Voluminous Cenozoic lava fields are widespread in the western Arabian Peninsula, covering an area of 180,000 km2 from Yemen through Saudi Arabia, Jordan, Syria and Israel. Although most studies agree on a genetic link between the western Arabia alkaline magmatism with the plume head impingement beneath the Afar depression and the subsequent lithospheric thinning related to the Red Sea rifting, the nature of their mantle source is still a matter of debate. Here, we report on new whole rock radiogenic isotope and olivine geochemistry of basalts from five Arabian lava fields. Similar to olivine phenocrysts from ocean island basalts (OIB), olivine grains from our samples have high Ni, high Ni/Co and low 100*Fe/Mn, which suggest melting of a modal pyroxene-enriched source. However, the olivine compositions of Arabian basalts with HIMU-type signatures (initial 206Pb/204Pb up to 20.3) differ from most OIB in their lower Al, Sc and Cr contents and higher Ni content.

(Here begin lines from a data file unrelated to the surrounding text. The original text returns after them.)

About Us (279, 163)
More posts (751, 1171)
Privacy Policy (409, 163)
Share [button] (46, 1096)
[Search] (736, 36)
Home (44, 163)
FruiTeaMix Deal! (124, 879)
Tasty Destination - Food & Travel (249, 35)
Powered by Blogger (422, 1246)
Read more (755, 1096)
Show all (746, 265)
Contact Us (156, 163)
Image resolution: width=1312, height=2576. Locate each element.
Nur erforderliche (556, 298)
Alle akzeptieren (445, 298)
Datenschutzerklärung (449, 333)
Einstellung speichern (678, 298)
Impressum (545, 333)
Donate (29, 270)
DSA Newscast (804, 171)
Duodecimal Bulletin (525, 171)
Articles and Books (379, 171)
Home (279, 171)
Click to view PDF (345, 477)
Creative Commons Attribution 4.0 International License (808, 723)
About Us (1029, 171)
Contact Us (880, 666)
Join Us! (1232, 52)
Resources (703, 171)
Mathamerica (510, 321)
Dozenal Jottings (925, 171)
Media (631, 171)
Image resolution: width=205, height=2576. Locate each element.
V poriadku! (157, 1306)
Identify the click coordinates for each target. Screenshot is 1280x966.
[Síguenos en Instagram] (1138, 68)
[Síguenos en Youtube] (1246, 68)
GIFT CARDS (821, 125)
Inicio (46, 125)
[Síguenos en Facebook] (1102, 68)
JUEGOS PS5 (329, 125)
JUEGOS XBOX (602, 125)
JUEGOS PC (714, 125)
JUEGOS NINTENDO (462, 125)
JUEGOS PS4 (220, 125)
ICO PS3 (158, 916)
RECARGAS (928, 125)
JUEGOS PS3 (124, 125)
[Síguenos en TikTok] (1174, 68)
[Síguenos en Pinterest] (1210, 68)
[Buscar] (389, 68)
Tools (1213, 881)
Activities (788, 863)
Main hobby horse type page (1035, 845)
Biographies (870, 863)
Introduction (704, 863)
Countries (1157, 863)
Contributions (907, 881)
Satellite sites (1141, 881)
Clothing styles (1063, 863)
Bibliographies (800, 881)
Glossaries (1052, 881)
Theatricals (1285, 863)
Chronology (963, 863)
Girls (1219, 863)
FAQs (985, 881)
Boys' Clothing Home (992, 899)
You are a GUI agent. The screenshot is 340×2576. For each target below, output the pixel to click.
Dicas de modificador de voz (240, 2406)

Although it cannot be excluded that their enriched signatures could have originated from a HIMU component in the underlying mantle affected by the Afar plume, their high MREE/HREE ratios and K/K* suggest that the HIMU-type signature in the western Arabia alkali basalts is due to pyroxene/amphibole-rich metasomes located in the lowermost portion of the Arabian shield lithosphere. Indeed, the chemical fingerprint of these metasomes is best revealed at low degrees of melting, being gradually diluted by mixing with melts generated at higher degrees of melting by a depleted asthenosphere.